§ WORK TO COMPLETE
Copy out every item below word for word, changing nothing in any line.

******

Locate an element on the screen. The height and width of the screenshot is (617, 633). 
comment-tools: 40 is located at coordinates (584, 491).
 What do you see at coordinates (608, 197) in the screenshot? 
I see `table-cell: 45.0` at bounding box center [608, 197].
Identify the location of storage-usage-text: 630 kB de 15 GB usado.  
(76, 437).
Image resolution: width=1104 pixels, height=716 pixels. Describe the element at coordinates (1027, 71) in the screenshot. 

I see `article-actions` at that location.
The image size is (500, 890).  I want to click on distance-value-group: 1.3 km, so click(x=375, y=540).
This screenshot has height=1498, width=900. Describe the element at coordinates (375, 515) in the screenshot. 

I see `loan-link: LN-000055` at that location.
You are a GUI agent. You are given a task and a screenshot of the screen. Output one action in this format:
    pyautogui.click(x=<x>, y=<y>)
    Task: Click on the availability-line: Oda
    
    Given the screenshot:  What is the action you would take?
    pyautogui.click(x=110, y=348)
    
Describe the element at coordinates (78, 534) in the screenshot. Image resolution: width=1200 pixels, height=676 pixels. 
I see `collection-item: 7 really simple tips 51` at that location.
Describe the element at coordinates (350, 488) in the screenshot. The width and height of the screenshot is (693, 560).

******

§ SOLVED PROBLEM
Locate an element on the screen. The height and width of the screenshot is (617, 633). 
comment-tools: 40 is located at coordinates (584, 491).
 What do you see at coordinates (608, 197) in the screenshot? 
I see `table-cell: 45.0` at bounding box center [608, 197].
Identify the location of storage-usage-text: 630 kB de 15 GB usado.  
(76, 437).
Image resolution: width=1104 pixels, height=716 pixels. Describe the element at coordinates (1027, 71) in the screenshot. 

I see `article-actions` at that location.
The image size is (500, 890).  I want to click on distance-value-group: 1.3 km, so click(x=375, y=540).
This screenshot has height=1498, width=900. Describe the element at coordinates (375, 515) in the screenshot. 

I see `loan-link: LN-000055` at that location.
You are a GUI agent. You are given a task and a screenshot of the screen. Output one action in this format:
    pyautogui.click(x=<x>, y=<y>)
    Task: Click on the availability-line: Oda
    
    Given the screenshot:  What is the action you would take?
    pyautogui.click(x=110, y=348)
    
Describe the element at coordinates (78, 534) in the screenshot. Image resolution: width=1200 pixels, height=676 pixels. 
I see `collection-item: 7 really simple tips 51` at that location.
Describe the element at coordinates (350, 488) in the screenshot. The width and height of the screenshot is (693, 560).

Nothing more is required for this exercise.